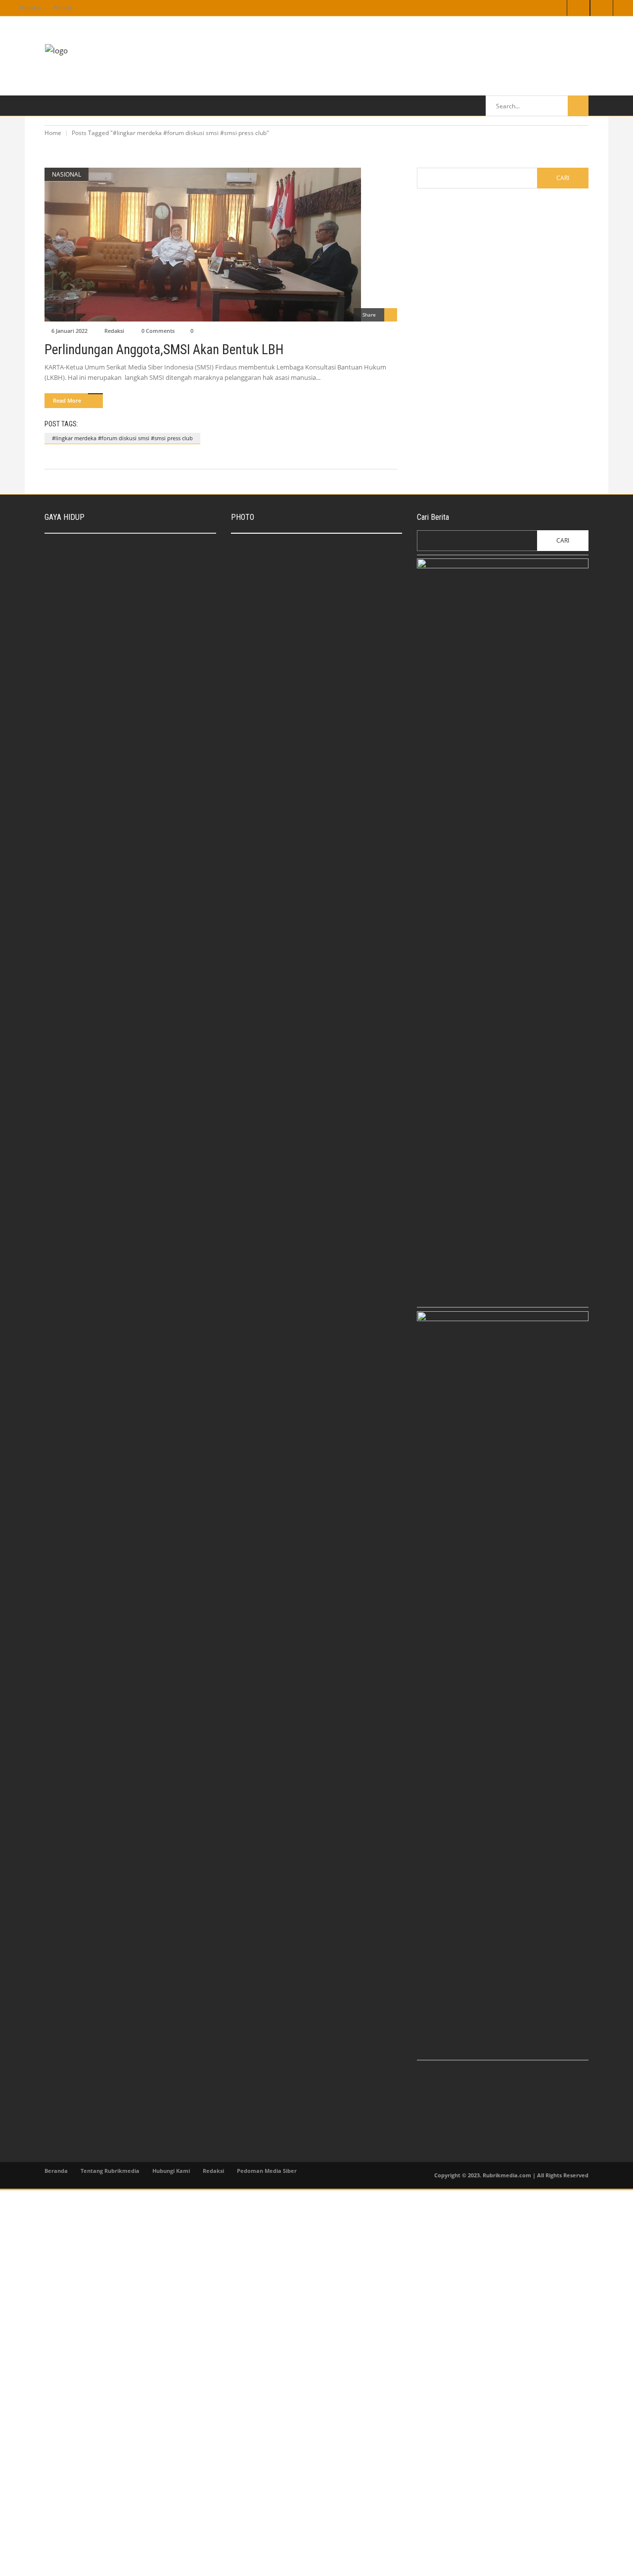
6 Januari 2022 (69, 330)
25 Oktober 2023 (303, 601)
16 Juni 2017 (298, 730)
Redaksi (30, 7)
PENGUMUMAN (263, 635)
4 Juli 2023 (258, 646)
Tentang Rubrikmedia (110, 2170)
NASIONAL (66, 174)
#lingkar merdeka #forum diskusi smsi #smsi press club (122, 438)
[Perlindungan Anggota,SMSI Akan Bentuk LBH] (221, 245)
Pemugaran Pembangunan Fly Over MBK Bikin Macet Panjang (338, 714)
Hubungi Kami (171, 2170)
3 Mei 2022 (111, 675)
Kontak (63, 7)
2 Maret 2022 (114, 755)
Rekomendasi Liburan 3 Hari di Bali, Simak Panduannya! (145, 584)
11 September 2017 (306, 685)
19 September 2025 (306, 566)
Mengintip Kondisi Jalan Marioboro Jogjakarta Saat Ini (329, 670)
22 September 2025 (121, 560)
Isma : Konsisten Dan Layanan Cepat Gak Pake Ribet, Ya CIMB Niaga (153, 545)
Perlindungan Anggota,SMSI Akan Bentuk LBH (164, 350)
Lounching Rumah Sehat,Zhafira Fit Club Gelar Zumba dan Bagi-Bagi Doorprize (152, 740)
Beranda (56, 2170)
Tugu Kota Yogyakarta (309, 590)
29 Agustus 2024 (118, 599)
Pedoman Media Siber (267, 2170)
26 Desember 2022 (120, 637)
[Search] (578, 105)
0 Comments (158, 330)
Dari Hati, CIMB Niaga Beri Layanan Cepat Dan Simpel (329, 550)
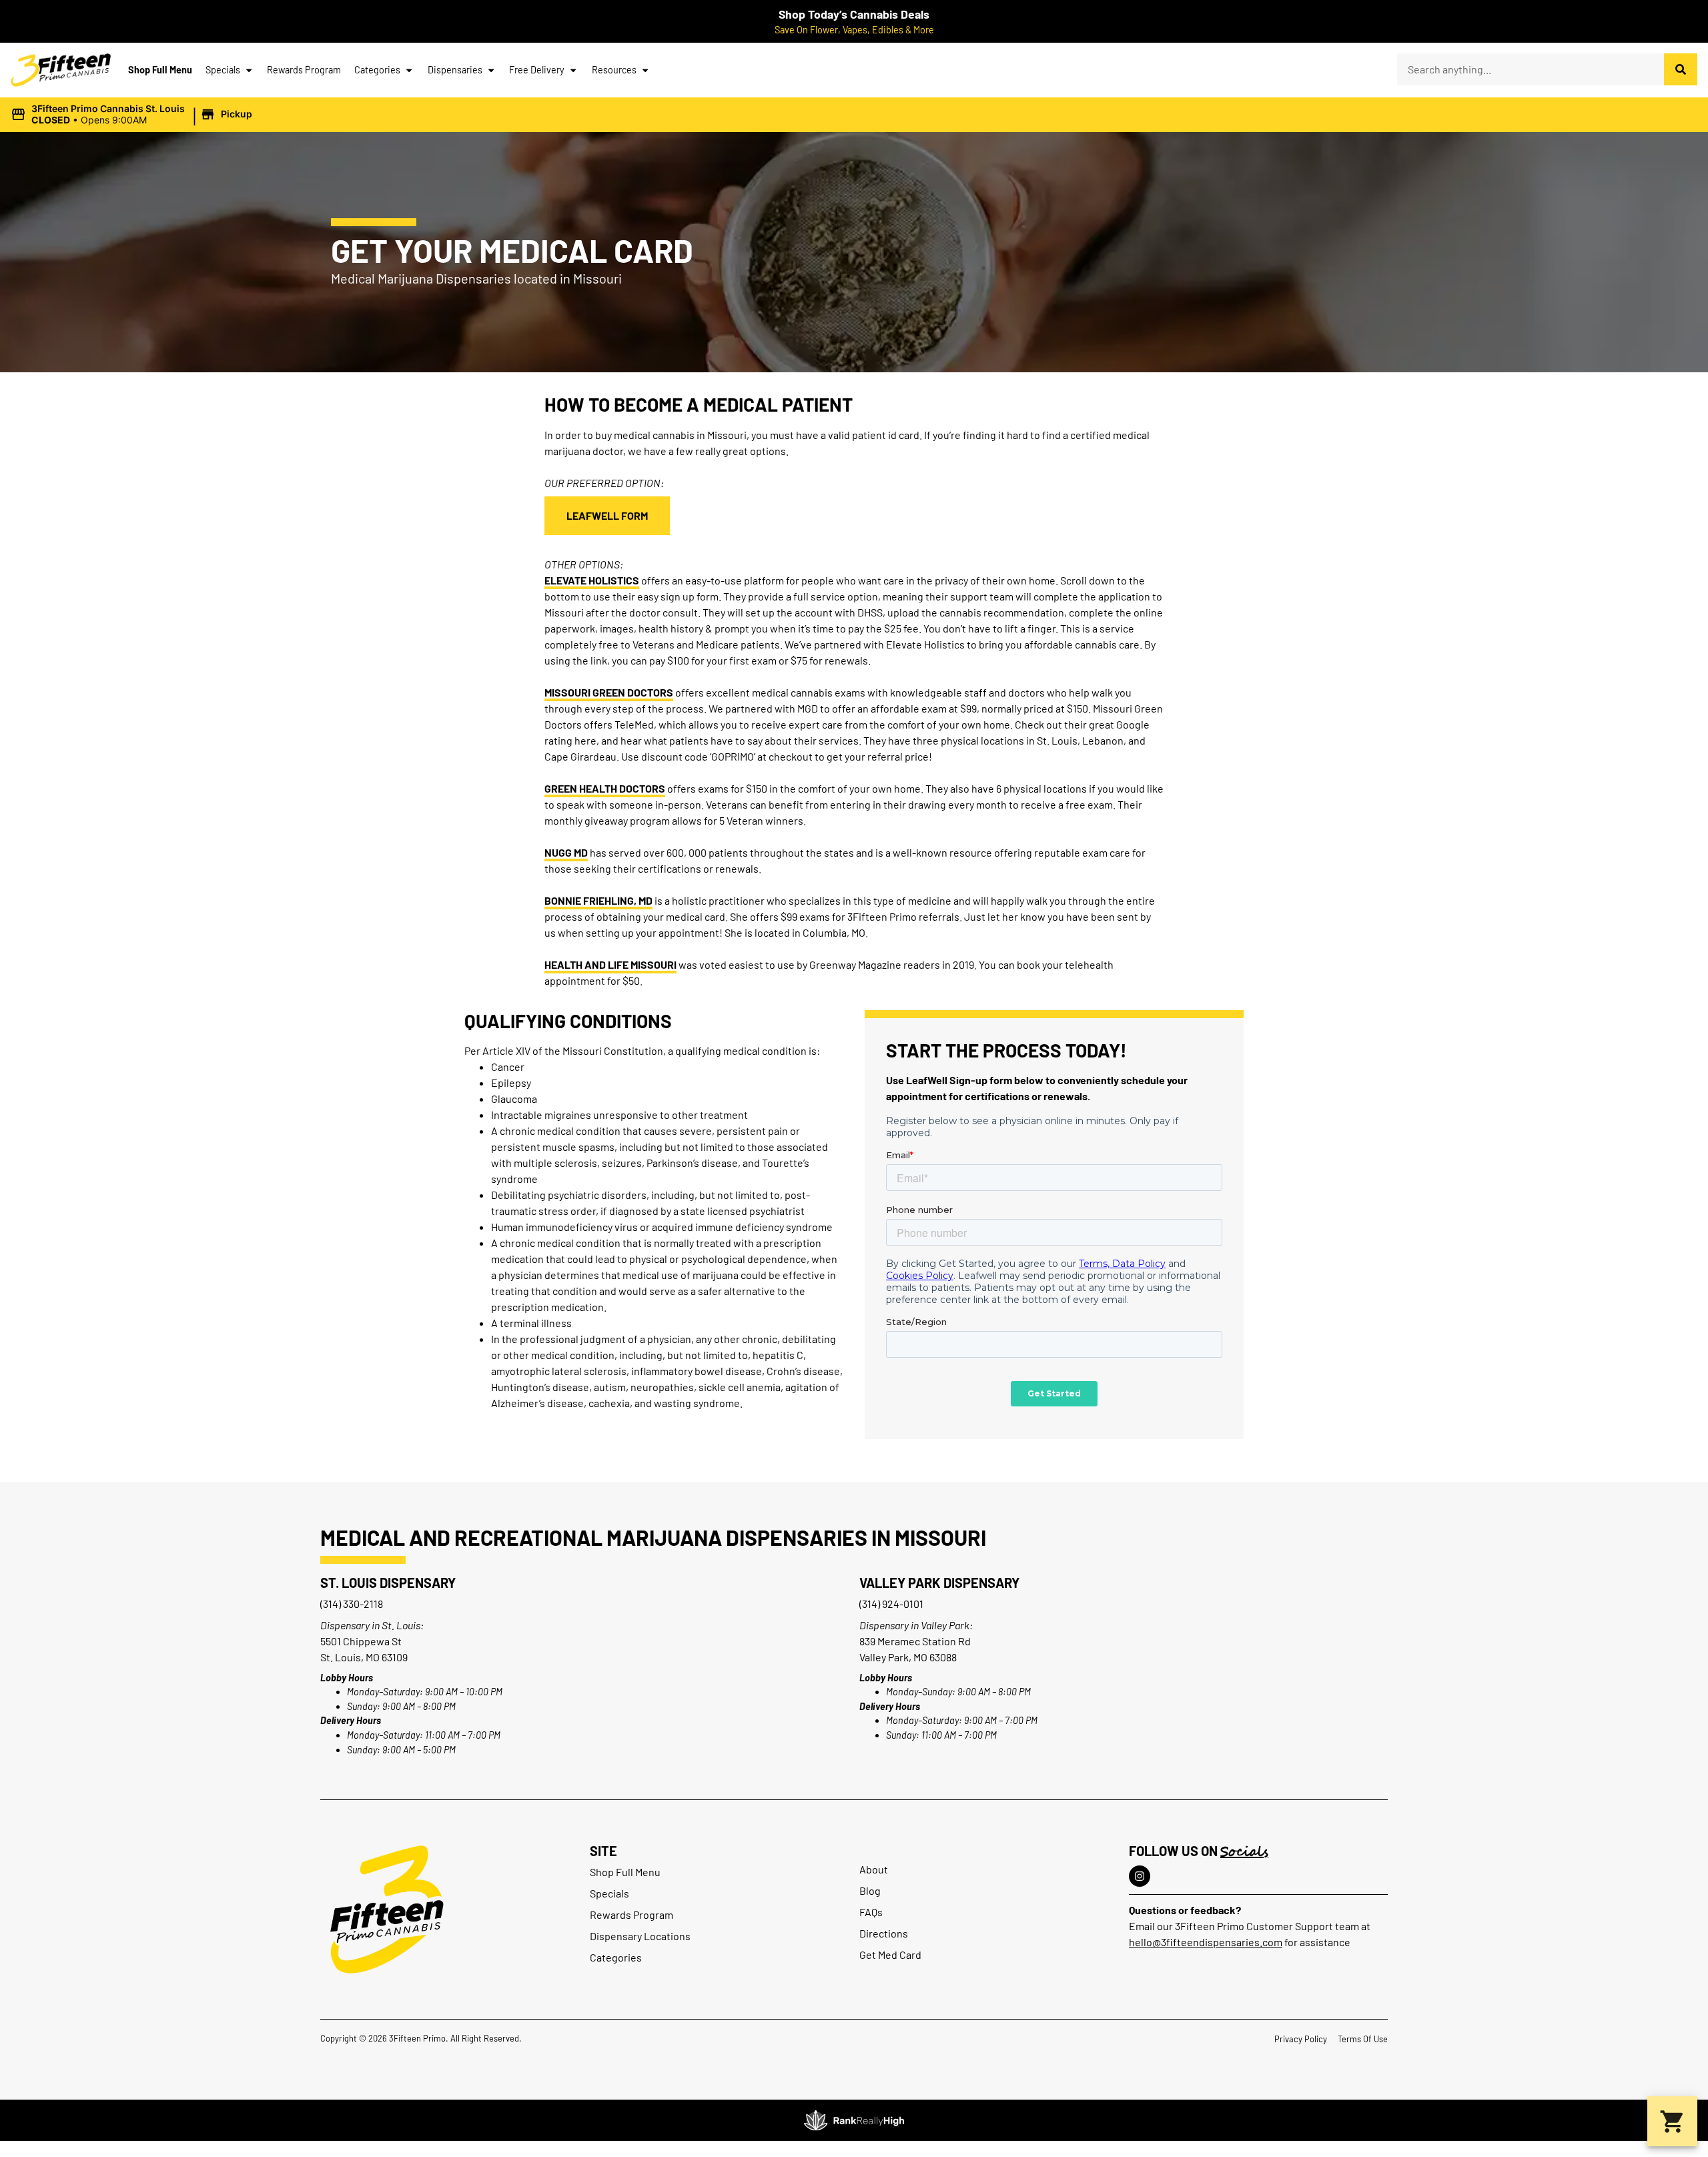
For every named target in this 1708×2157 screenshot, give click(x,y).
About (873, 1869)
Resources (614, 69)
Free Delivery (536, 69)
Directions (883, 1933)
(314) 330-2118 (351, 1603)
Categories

***

— TASK INSTRUCTIONS —
Give the data above again, exactly and completely. No pictures go in.

— SOLUTION TO THE EXERCISE —
6 Januari 2022 (69, 330)
25 Oktober 2023 (303, 601)
16 Juni 2017 (298, 730)
Redaksi (30, 7)
PENGUMUMAN (263, 635)
4 Juli 2023 (258, 646)
Tentang Rubrikmedia (110, 2170)
NASIONAL (66, 174)
#lingkar merdeka #forum diskusi smsi #smsi press club (122, 438)
[Perlindungan Anggota,SMSI Akan Bentuk LBH] (221, 245)
Pemugaran Pembangunan Fly Over MBK Bikin Macet Panjang (338, 714)
Hubungi Kami (171, 2170)
3 Mei 2022 (111, 675)
Kontak (63, 7)
2 Maret 2022 (114, 755)
Rekomendasi Liburan 3 Hari di Bali, Simak Panduannya! (145, 584)
11 September 2017 (306, 685)
19 September 2025 (306, 566)
Mengintip Kondisi Jalan Marioboro Jogjakarta Saat Ini (329, 670)
22 September 2025 (121, 560)
Isma : Konsisten Dan Layanan Cepat Gak Pake Ribet, Ya CIMB Niaga (153, 545)
Perlindungan Anggota,SMSI Akan Bentuk LBH (164, 350)
Lounching Rumah Sehat,Zhafira Fit Club Gelar Zumba dan Bagi-Bagi Doorprize (152, 740)
Beranda (56, 2170)
Tugu Kota Yogyakarta (309, 590)
29 Agustus 2024 (118, 599)
Pedoman Media Siber (267, 2170)
26 Desember 2022 (120, 637)
[Search] (578, 105)
0 Comments (158, 330)
Dari Hati, CIMB Niaga Beri Layanan Cepat Dan Simpel (329, 550)
For every named target in this 1708×2157 screenshot, give click(x,y).
About (873, 1869)
Resources (614, 69)
Free Delivery (536, 69)
Directions (883, 1933)
(314) 330-2118 (351, 1603)
Categories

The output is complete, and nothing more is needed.